Tag Archives: Sabina Andron

Whose side is the wall on?

Does this wall support the political statements it is making? And the more radical question: is this wall for or against people?

I thought of this question last night at the Collingwood Yards after the book launch of Sabina Andron’s Urban Surfaces, Graffiti and the Right to the City. At the launch, Andron tried to get people to think of questions to ask about a wall in the city.

As I left, I stopped at the wall to photograph a poster advertising her book. Someone had written “Free Palestine” in some white space on the poster. It was only then that I thought of my questions.

Not all walls are supporting, but almost all exterior walls are load-bearing. Walls support paint, graffiti, posters, and other materials that accumulate on their surface, just as canvas, wood, or paper might support other art.

Walls are used to exclude—who is in and out. Politically significant walls of separation, the Berlin Wall and Israel’s illegal wall in the occupied West Bank, are also famous sites for graffiti. The graffiti on these authoritarian walls points out that the more the wall is used to exclude, the less control there is of the other side. Ultimately, with both these walls, the wall builders created a surface that supported their opponent. This irony adds more quality to the work on these walls.

This is also true of graffiti on rail systems’ rolling stock and infrastructure. Melbourne’s public transport does not officially support graffiti; it works hard to prevent it, but it has provided many supports for it. Trains and the concrete sides of train tracks have been traditional supports for graffiti. Now, the pillars of the elevated railway tracks are used as surfaces for the urgent messages of radical graffiti and tagging. “Stolen Land”, “Genocide on your watch”, “Free Palestine”

State Premier Jacinta Allan would disagree with messages sprayed on the pillars, but she gave the city these new surfaces. The regular buffing of the pillars doesn’t discourage determined people from spreading a message to the hundreds of people who use the path for walking or cycling. The buffing discourages serious graffiti writers and street artists who don’t want their hard work removed, so none of the quality work associated with Melbourne’s street art exists on either side of the rail corridor pathway.

This is not a book review; I’ve only started reading Andron’s book. In chapter one, she is still laying the groundwork, explaining the semiotics of the city and how her approach differs in that she reads the signs rather than reading the space as a sign… Still, her idea of interrogating walls in the city is inspiring.

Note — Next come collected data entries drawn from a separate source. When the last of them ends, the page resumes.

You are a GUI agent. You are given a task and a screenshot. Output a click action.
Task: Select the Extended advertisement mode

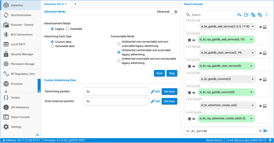pos(67,29)
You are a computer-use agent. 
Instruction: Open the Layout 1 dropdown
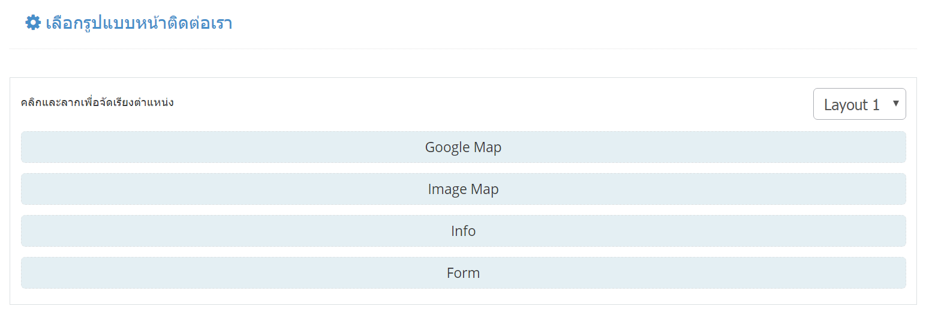[859, 104]
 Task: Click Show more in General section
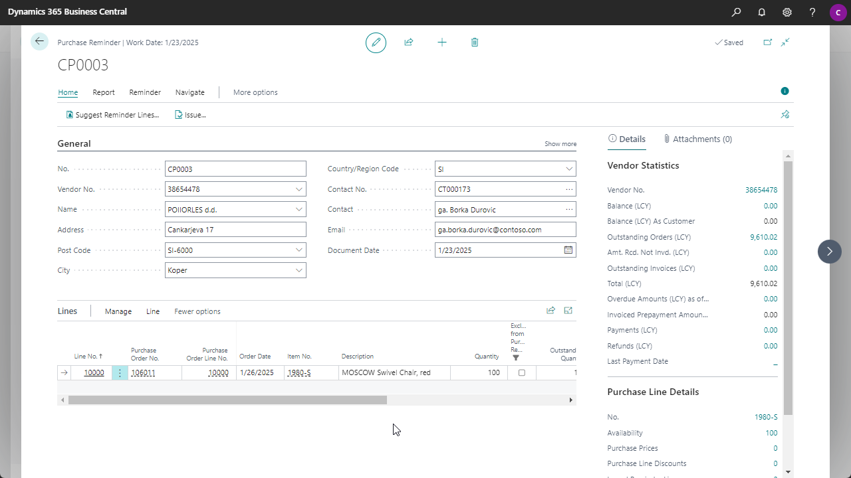tap(560, 144)
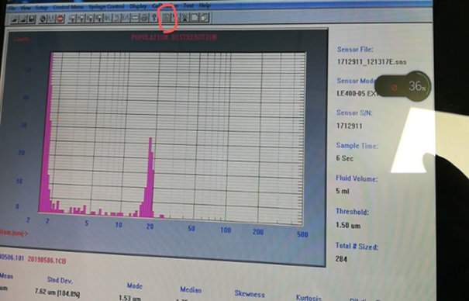Open the Control Menu item
The height and width of the screenshot is (301, 469).
coord(68,7)
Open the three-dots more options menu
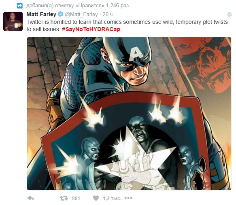Viewport: 236px width, 205px height. 128,198
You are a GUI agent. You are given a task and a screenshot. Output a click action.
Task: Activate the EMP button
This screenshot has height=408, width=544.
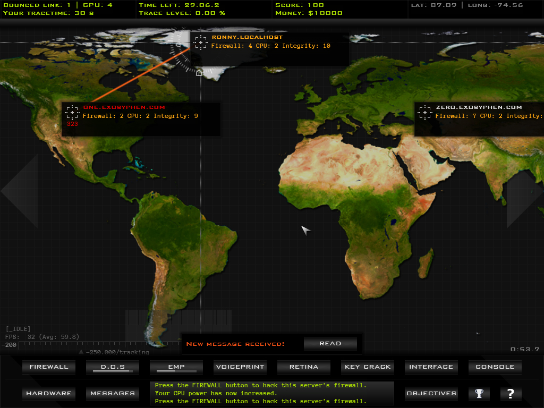[176, 367]
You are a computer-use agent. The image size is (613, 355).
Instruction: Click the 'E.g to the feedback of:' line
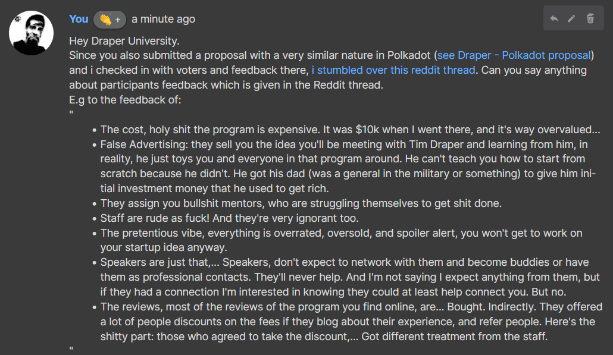point(125,100)
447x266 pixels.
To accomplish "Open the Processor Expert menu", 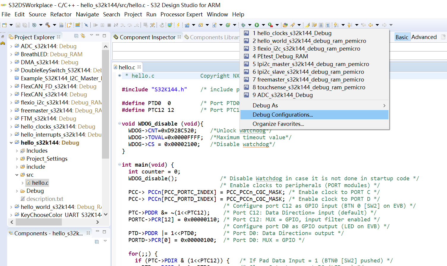I will [x=181, y=14].
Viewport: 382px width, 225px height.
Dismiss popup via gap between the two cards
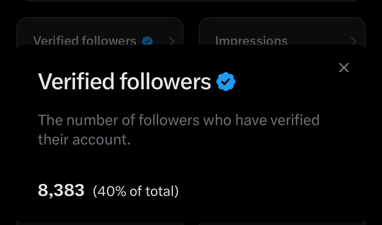click(x=191, y=31)
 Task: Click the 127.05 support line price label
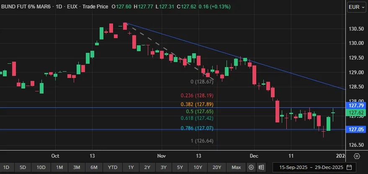coord(357,130)
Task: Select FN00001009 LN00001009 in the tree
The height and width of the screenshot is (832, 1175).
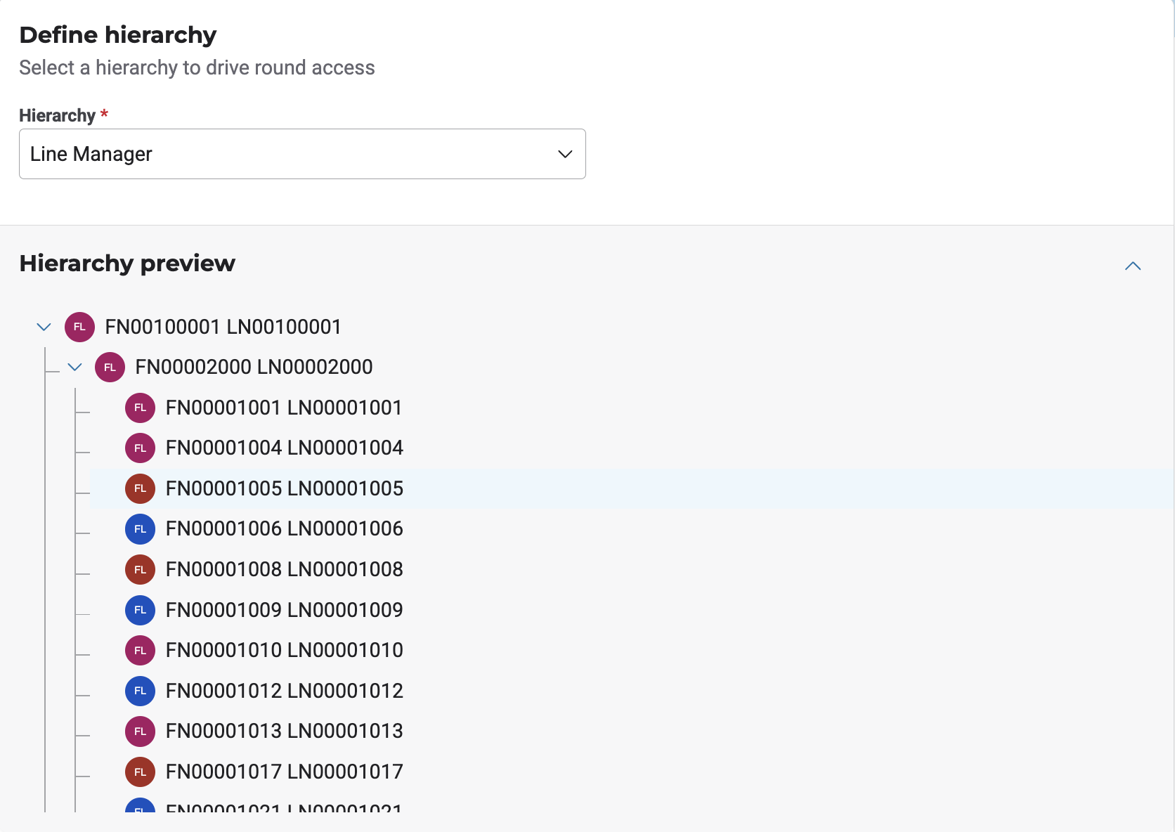Action: tap(284, 610)
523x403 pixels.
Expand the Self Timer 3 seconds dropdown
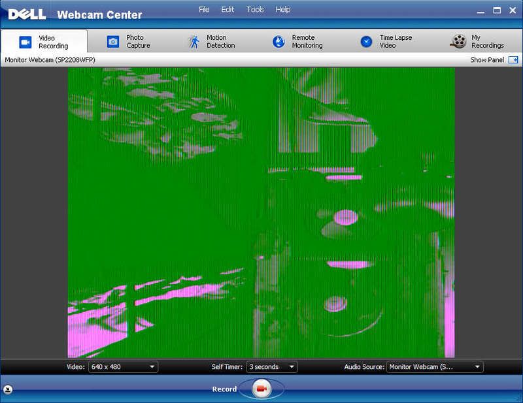click(x=271, y=367)
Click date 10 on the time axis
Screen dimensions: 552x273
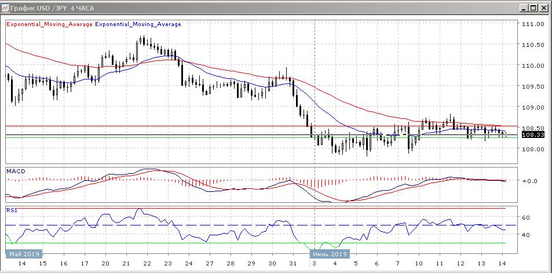coord(418,263)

Melbourne Street Art January 2024

Like a nurse checking on a patient, I feel obliged to check in on Hosier Lane. The prognosis is gloomy for Melbourne’s famous street art lane, although the crowds of tourists are still visiting for a photo opportunity. They don’t care if pieces are tagged over; the grittier, the better. (If they want to keep the quality, the City of Melbourne and Culture Kings should pay Movida to serve tapas and drinks to a select list of artists to paint whenever and whatever they want to paint the lane.)

Hosier Lane hasn’t improved in years, but this Monday, I was surprised as the lane was full of fans, mostly young women, cueing up right around the block to the Forum for the Gracie Abrams concert. I’ve never seen anything like it, a line of people seated on one side of the lane.

I’m looking around at the other side of the lane, and a woman asks me: “Where is the Banksy?” I have to tell her that the Banksy is no longer. It was removed by council workers back in 2010, and unfortunately, there are no more Banksys in Melbourne.

I recommended that she see AC/DC Lane/Duckboard Place, where there also used to be a Banksy. AC/DC Lane/Duckboard Place is a horseshoe access lane generally blocked with bollards. It is a few laneways up from Hosier Lane, and there is still some quality street art in Melbourne. Some of these pieces in AC/DC lane are over a decade old, older than recent additions of windows to the building where the Cherry Bar used to be. Others are as fresh as milk.

Drasko, Untitled, 2024

On the tarmac of Duckboard Place, some spectacular Drasko stencils appear to rise from the surface. Drasko also has some classical-influenced low-relief sculptures cut into foam on the wall around Makatron’s figure of Bon Scott.

Rick Doyer, Untitled

Other recent sculptural additions to the lane were pieces by Rick Doyer; these colourful, three-dimensional, funky creations are high up on the walls. They look similar to the work he exhibited at Rubicon ARI in 2022, but I can’t be sure as I didn’t see his exhibition.

I was amused to see what appeared to be some paste-ups by primary school students from some school’s year six camp. Of course, their art has just as much right to up in the lane as Vale’s stencil.

Vale, Aboriginal Lives Matter

So if you want to see some of the best of Melbourne’s street art, murals, and paste-ups (no, not your letter-form graffiti, you will have to go further out of the city for that, nor your social media angel wings), then walk a few metres uphill to AC/DC Lane.

I was at AC/DC lane to meet architectural historian and urban scholar Sabina Andron, whose book has just been published by Routledge: Urban Surfaces, Graffiti and the Right to the City – Space, Materiality and the Normative (2023). Also, see her blog, especially her manifesto: “The right to the surface is the right to the city“. One doesn’t see many manifestos or blogs around now.